Drilling on the remote outpost has gone on for decades. These have mainly been saltwater brine wells that have produced smaller amounts of associated gas. Last year, Hydrocarbures Anticosti drilled three wells. The consortium plans to frack and carry out test production on them this year.
While the tiny island of Anticosti isn't likely to be the next shale hotspot, the policy change is significant for what it might mean in other parts of the province, namely the Utica shale that stretches across a geographic area extending from Montreal to Quebec City.
The potential is huge. Initial resource estimates for Quebec's Utica, an extension of the Marcellus in Pennsylvania and Ohio in the US, pegged the size of the resource at well over 600 trillion cubic feet of recoverable resources, attracting the interest of foreign investors like Forest Oil and Talisman Energy (now Repsol).
Such a bounty would have a meaningful impact on the economic fortunes of one of Canada's poorest regions. Quebec presently imports virtually all its gas from Alberta and the northeastern US.
The fracking moratorium has spawned lawsuits under the North American Free Trade Agreement, due to what the oil companies claim are undue permitting delays. In 2012, Toronto-listed Lone Pine Resources filed a C$250m suit claiming damages on leases in the St Lawrence River Valley holding 3.3 trillion cf of stranded reserves, or about a third of Canada's annual gas production.
Critics complain the legal assault could undermine environmental laws under separate free-trade deals such as the proposed TransPacific Partnership and the pending Comprehensive Economic and Trade Agreement with the EU.

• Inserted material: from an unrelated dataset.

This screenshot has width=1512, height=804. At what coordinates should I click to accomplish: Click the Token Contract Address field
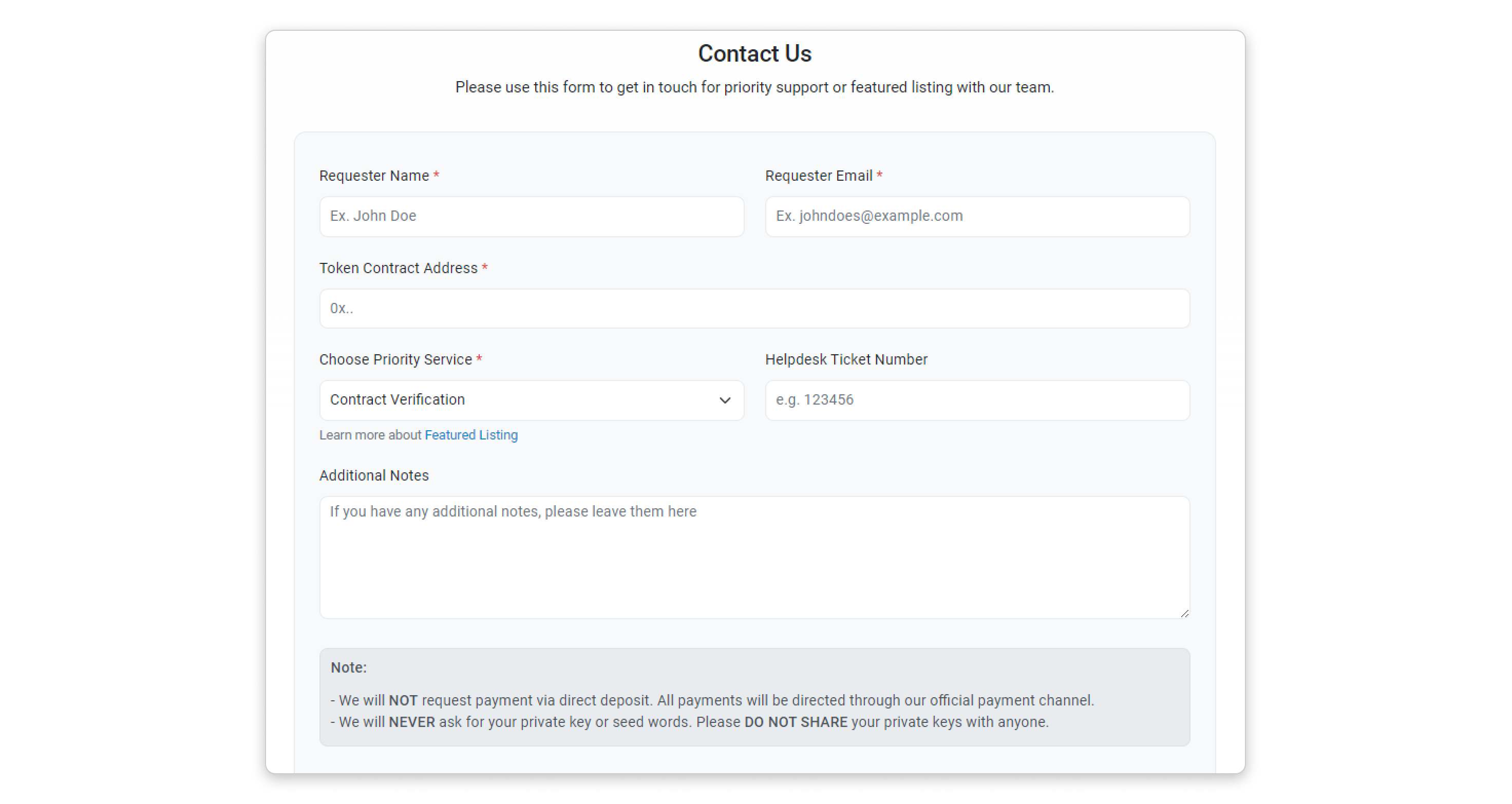(x=754, y=308)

Even with provincial backing, shale development is likely to run into strong opposition from environmental groups. Unlike Anticosti, the French Townships along the St Lawrence River are some of the oldest continually inhabited communities in North America. It is also one of Canada's most prolific agricultural areas, making Quebec the world's largest producer of maple syrup.
Given Quebec's famous French palate, food tends to trump oil. The St Lawrence River is a lifeline that provides drinking water for 8.3m people and is the backbone of the province's agricultural sector that generated C$18bn in 2016, including C$11bn worth of exports. Even a full repeal of the fracking ban wouldn't create a gas business to challenge those numbers.
Neither is time on Quebec's side. The US experience shows it would take years, if not decades, to become a major gas producer even if it were to allow full-scale development immediately. Even then it would have to compete with the major nearby US basins that have an almost insurmountable lead.